Le front Polisario, qui se bat depuis 40 ans ans contre le Maroc pour l’indépendance du Sahara occidental, a perdu son chef Mohamed Abdelaziz.

Le dirigeant indépendantiste avait 67 ans et souffrait d’un cancer du poumon. Mais le mouvement indépendantiste, qui a annoncé la mort de son chef, n’a pas fourni de précisions sur les circonstances de ce décès. Ses responsables étaient réunis « en conclave » en fin d’après-midi selon un dirigeant du Polisario. 

En raison de sa maladie, Mohamed Abdelaziz, 68 ans, s’était éloigné de la scène politique depuis plusieurs mois déjà.

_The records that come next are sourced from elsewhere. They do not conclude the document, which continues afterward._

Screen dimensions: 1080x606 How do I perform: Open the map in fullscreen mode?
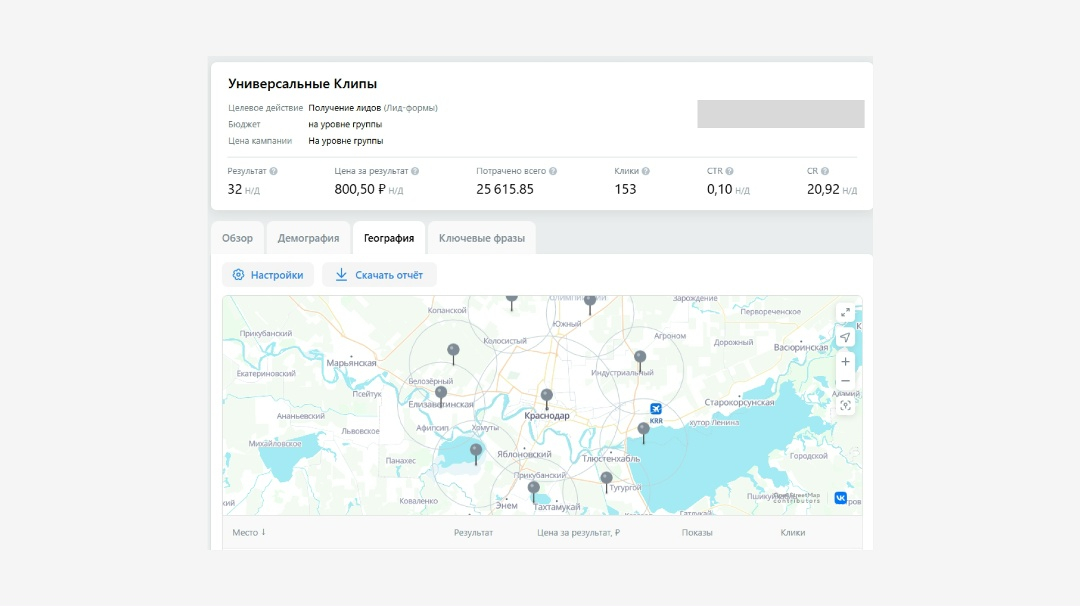pyautogui.click(x=845, y=313)
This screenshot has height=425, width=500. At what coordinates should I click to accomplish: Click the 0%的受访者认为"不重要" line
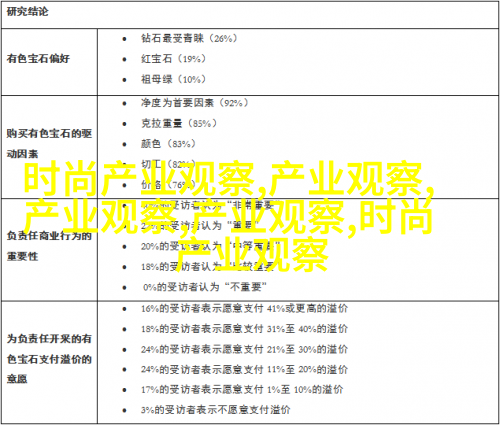tap(204, 287)
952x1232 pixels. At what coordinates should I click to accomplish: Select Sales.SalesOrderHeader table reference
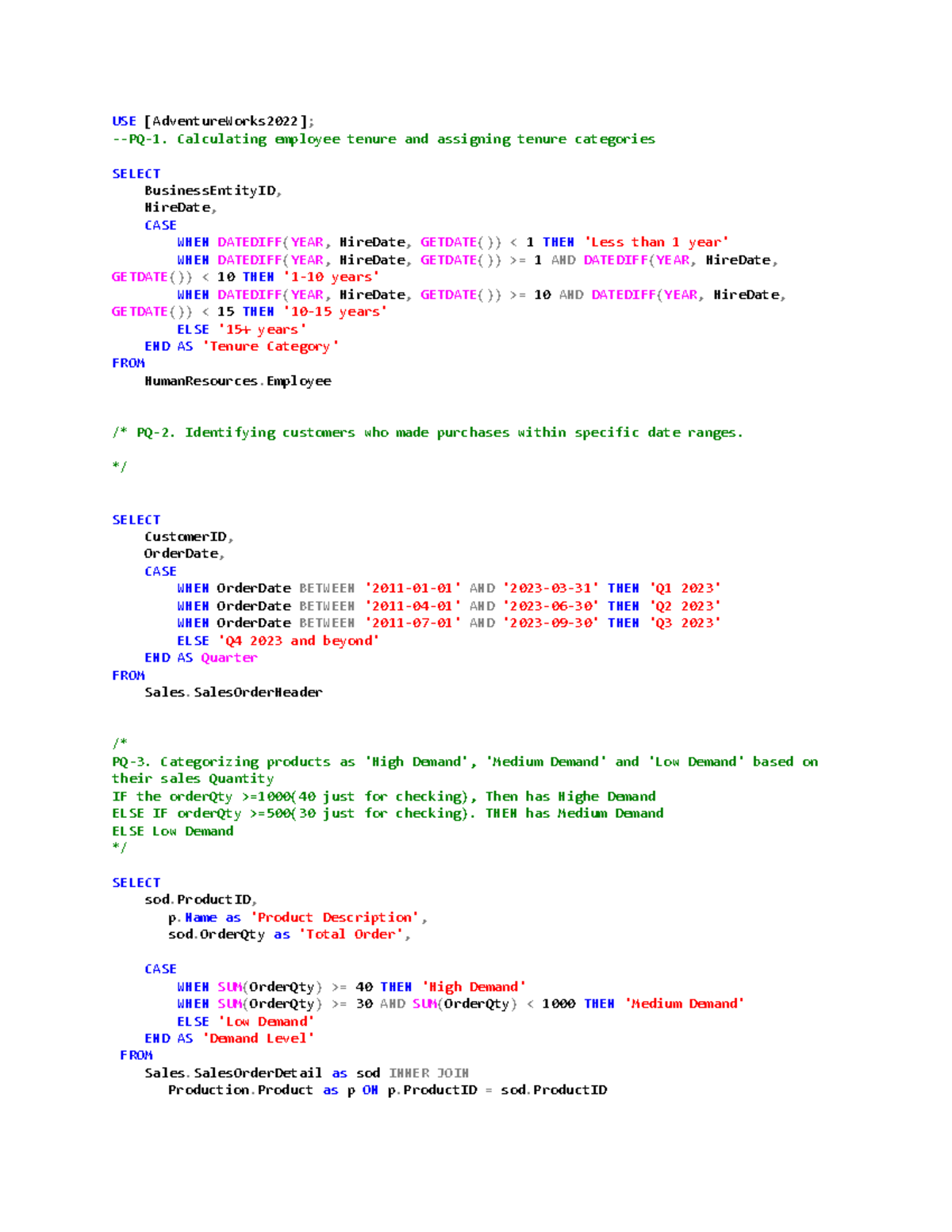[233, 692]
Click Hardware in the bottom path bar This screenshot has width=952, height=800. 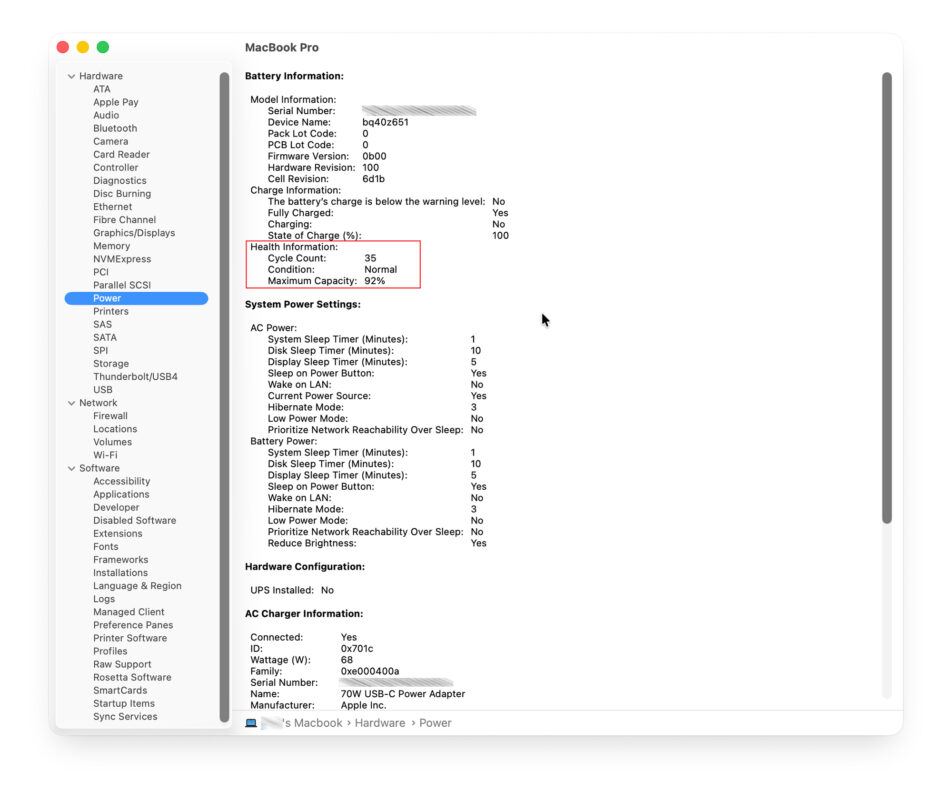(x=379, y=723)
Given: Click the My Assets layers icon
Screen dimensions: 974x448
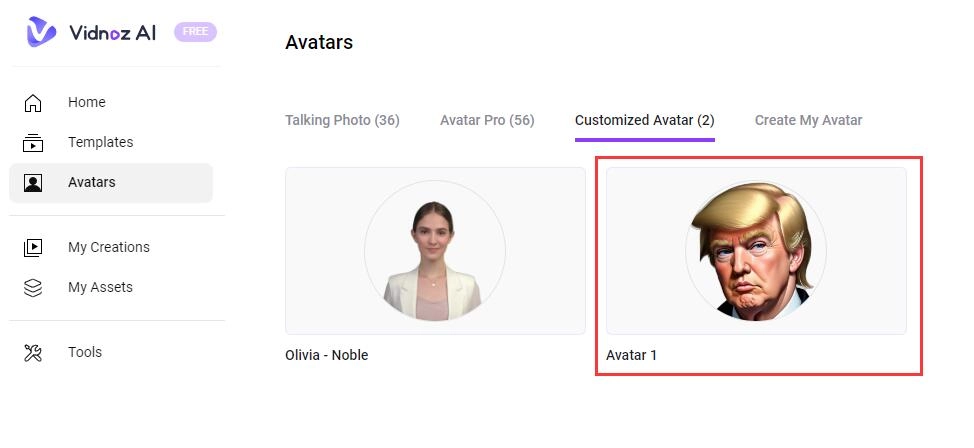Looking at the screenshot, I should pos(33,288).
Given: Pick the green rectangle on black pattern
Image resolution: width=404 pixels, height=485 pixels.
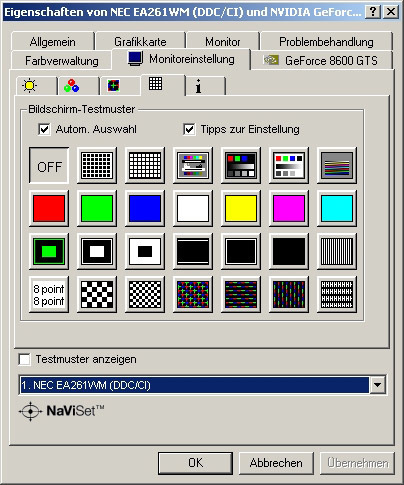Looking at the screenshot, I should pos(49,251).
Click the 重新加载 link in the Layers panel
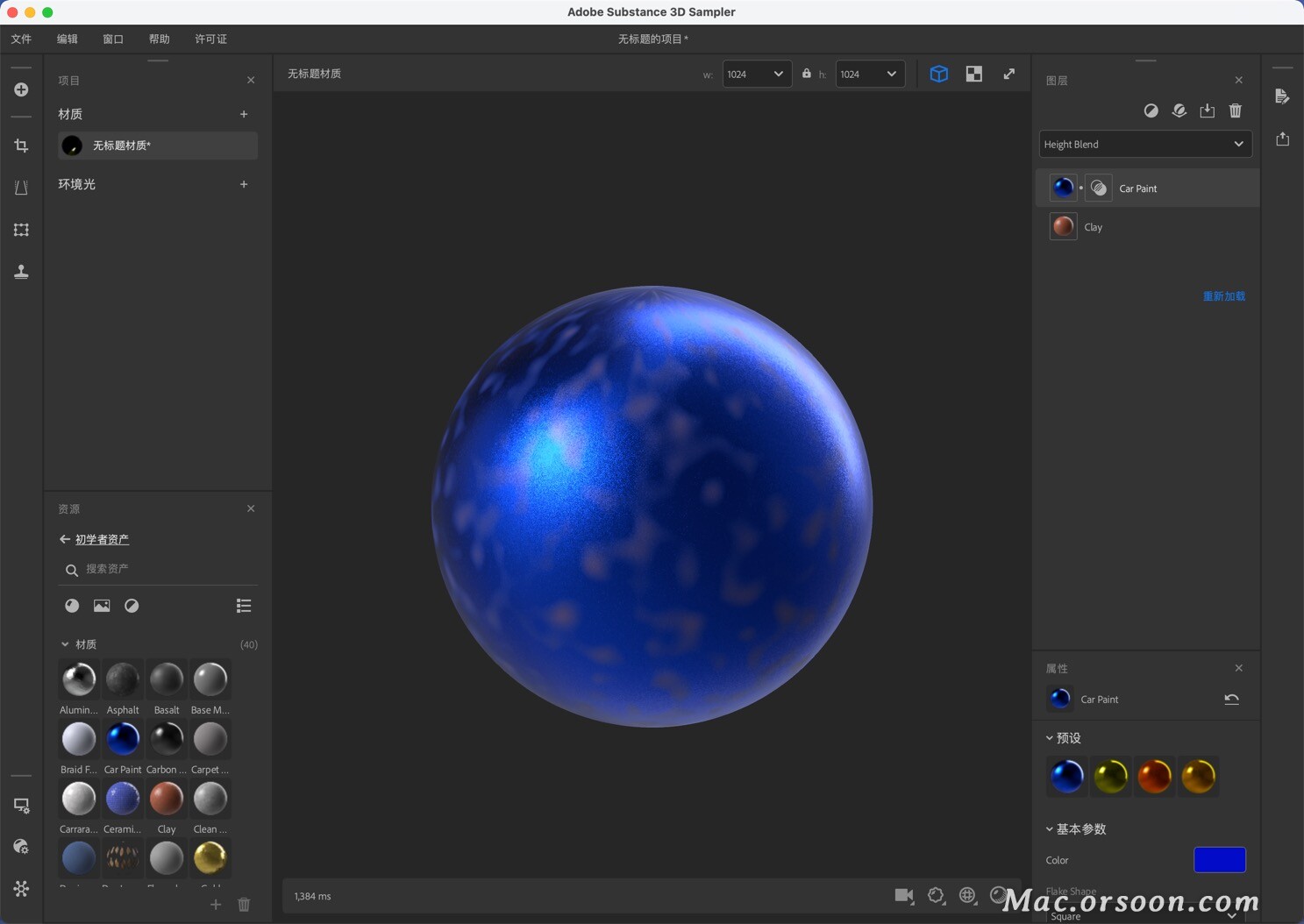Viewport: 1304px width, 924px height. click(x=1224, y=295)
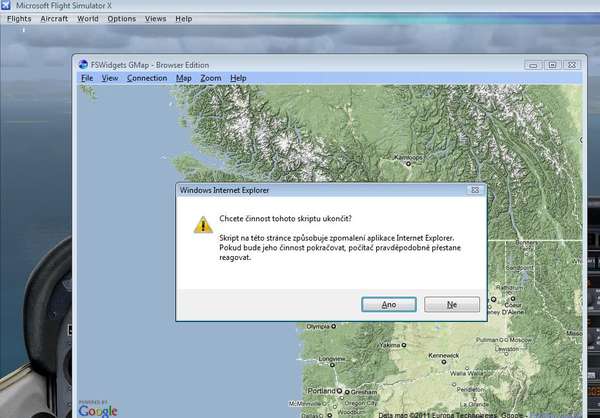The width and height of the screenshot is (600, 418).
Task: Expand the World menu
Action: (88, 19)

Le secrétariat général du Front, basé dans les camps de Tindouf, a décrété un deuil national de 40 jours.

Selon le règlement interne du Polisario, l’intérim sera assuré par le président du conseil national du Front, Khatri Addouh, dans l’attente de l’organisation d’un congrès extraordinaire qui désignera le futur chef de cette entité qui revendique l’indépendance du Sahara occidental.

Mohamed Abdelaziz dirigeait le mouvement indépendantiste depuis 1976 et avait participé à sa création trois ans plus tôt. Le Front Polisario avait été fondé pour défendre l’indépendance de l’ancienne colonie espagnole du Sahara occidental, avec le soutien de l’Algérie et contre le Maroc.

Fils d’un sous-officier de l’armée marocaine, c’est à la fin des années 1960 que Mohamed Abdelaziz rencontre les premiers militants nationalistes sahraouis, qui fréquentent alors les universités de Casablanca et Rabat. Après avoir fait ses premières armes politiques dans ces milieux universitaires, il s’engage rapidement dans une lutte, d’abord clandestine, puis ouverte.

En mai 1973, il est, avec Mustapha Sayed El-Ouali, un des membres fondateurs du Front Polisario, crée par le Conseil constitutif réuni à Zouerate, en Mauritanie. Il devient alors un des principaux chefs militaires du mouvement. 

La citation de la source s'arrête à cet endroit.